BECAUSE YOUR HEALTH CARE PROVIDERS IN SOME CASES MAY NOT HAVE HAD THE OPPORTUNITY TO ESTABLISH A LONG-TERM RELATIONSHIP WITH YOU, THEY ARE OFTEN UNFAMILIAR WITH YOUR BELIEFS AND VALUES AND THE DETAILS OF YOUR FAMILY RELATIONSHIPS. THIS POSES A PROBLEM IF YOU BECOME PHYSICALLY OR MENTALLY UNABLE TO MAKE DECISIONS ABOUT YOUR HEALTH CARE.

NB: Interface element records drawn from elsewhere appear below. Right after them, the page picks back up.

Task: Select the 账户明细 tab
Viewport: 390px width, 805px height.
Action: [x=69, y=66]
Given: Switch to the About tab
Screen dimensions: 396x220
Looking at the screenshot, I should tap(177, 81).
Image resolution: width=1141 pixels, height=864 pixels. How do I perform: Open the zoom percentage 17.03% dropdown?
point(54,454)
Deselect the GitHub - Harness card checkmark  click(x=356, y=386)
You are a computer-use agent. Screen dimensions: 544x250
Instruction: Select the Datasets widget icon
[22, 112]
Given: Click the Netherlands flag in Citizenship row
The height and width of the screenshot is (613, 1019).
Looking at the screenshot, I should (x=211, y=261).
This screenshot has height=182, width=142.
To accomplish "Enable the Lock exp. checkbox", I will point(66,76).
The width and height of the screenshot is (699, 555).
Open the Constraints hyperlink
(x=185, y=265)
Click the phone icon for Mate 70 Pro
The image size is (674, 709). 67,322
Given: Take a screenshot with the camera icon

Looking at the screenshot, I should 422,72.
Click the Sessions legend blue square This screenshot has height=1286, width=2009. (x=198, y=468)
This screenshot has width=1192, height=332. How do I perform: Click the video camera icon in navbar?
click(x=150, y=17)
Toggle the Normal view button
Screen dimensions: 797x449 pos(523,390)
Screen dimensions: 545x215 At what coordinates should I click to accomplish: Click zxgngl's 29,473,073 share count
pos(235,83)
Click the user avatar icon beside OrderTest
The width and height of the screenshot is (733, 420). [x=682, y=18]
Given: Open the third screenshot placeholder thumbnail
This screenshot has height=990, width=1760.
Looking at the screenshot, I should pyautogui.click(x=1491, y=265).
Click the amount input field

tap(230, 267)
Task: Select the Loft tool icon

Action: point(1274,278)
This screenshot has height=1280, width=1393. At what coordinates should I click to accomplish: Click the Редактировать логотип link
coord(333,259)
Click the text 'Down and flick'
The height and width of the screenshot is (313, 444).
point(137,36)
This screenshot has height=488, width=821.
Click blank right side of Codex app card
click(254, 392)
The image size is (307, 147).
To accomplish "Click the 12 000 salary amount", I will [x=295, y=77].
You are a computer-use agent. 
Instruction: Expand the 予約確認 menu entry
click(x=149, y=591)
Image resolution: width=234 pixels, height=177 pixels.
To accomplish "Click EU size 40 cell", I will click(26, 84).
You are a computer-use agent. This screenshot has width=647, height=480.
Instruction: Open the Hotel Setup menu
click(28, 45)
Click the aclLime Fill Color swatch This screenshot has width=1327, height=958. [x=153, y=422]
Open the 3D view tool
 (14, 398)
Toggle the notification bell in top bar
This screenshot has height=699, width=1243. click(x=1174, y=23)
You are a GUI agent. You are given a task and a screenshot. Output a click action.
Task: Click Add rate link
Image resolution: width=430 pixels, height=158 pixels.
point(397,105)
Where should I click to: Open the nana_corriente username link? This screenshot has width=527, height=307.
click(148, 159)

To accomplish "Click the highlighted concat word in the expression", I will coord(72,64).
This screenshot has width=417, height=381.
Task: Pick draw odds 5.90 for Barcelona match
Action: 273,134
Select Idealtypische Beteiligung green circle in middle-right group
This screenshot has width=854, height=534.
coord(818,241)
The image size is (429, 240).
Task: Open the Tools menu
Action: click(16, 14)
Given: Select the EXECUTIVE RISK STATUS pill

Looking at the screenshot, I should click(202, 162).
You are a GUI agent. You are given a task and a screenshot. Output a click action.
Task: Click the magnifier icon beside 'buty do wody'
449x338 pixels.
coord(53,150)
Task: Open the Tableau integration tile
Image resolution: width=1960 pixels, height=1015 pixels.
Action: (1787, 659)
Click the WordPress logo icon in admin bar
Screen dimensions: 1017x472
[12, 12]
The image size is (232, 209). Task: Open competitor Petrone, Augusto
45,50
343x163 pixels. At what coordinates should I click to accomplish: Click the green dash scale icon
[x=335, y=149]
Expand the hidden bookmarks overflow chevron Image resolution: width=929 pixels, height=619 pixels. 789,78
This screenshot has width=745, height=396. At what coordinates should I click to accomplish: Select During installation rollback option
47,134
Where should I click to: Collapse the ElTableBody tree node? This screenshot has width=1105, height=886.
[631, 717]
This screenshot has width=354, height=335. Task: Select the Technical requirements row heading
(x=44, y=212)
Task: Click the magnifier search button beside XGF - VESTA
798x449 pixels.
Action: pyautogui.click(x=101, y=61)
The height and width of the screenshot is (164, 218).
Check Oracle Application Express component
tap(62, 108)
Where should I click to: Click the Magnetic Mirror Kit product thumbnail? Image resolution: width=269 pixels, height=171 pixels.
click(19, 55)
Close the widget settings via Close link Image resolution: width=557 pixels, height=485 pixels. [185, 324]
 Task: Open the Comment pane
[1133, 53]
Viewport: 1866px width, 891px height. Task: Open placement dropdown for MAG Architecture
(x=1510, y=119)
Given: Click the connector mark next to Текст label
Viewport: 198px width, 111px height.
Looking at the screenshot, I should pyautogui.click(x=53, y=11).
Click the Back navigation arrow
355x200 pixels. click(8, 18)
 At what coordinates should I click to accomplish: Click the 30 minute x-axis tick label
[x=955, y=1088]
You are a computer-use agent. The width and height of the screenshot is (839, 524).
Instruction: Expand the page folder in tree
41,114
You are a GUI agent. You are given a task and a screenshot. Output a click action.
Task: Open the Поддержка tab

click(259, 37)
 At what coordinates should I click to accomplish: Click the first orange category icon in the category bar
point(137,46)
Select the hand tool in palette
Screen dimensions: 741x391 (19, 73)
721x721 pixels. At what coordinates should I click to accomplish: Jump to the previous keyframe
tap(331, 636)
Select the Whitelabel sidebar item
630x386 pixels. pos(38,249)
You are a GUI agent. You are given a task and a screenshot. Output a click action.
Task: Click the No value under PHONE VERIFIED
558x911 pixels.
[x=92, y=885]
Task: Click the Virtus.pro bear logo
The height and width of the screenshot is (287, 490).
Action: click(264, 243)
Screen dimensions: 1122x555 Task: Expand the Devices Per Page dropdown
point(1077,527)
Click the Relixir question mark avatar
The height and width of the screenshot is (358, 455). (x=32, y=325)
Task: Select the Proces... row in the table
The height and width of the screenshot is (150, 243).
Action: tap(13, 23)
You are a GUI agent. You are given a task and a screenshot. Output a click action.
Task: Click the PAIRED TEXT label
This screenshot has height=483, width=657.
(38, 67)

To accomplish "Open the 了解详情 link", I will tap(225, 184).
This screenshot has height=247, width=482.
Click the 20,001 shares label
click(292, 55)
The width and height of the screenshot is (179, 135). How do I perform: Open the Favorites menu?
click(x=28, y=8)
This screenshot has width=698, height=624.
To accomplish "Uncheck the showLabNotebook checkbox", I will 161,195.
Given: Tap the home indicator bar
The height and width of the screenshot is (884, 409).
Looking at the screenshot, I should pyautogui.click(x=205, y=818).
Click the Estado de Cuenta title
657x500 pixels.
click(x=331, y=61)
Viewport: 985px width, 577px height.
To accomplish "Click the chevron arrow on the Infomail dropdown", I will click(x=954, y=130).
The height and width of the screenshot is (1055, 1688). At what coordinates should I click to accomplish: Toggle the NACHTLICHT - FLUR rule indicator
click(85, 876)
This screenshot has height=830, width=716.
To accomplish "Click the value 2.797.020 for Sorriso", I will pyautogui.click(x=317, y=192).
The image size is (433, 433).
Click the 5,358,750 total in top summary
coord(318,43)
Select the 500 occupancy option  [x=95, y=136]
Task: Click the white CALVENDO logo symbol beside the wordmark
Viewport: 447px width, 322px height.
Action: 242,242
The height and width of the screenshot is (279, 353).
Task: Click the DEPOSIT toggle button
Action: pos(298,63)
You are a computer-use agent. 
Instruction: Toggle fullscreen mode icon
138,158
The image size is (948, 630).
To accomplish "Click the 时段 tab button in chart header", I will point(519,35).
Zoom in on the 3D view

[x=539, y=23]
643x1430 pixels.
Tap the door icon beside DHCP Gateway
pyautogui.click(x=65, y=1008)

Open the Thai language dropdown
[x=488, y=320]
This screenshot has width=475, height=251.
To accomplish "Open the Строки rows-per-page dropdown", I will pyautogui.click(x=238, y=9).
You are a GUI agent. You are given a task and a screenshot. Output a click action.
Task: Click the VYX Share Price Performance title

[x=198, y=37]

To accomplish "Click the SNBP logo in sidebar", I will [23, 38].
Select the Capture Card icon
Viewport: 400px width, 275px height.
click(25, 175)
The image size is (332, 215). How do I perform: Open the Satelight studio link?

IN ORDER TO AVOID THIS PROBLEM, YOU MAY SIGN THIS LEGAL DOCUMENT TO SPECIFY THE PERSON WHOM YOU WANT TO MAKE HEALTH CARE DECISIONS FOR YOU IF YOU ARE UNABLE TO MAKE THOSE DECISIONS PERSONALLY. THAT PERSON IS KNOWN AS YOUR HEALTH CARE AGENT. YOU SHOULD TAKE SOME TIME TO DISCUSS YOUR THOUGHTS AND BELIEFS ABOUT MEDICAL TREATMENT WITH THE PERSON OR PERSONS WHOM YOU HAVE SPECIFIED. YOU MAY STATE IN THIS DOCUMENT ANY TYPES OF HEALTH CARE THAT YOU DO OR DO NOT DESIRE, AND YOU MAY LIMIT THE AUTHORITY OF YOUR HEALTH CARE AGENT. IF YOUR HEALTH CARE AGENT IS UNAWARE OF YOUR DESIRES WITH RESPECT TO A PARTICULAR HEALTH CARE DECISION, HE OR SHE IS REQUIRED TO DETERMINE WHAT WOULD BE IN YOUR BEST INTERESTS IN MAKING THE DECISION.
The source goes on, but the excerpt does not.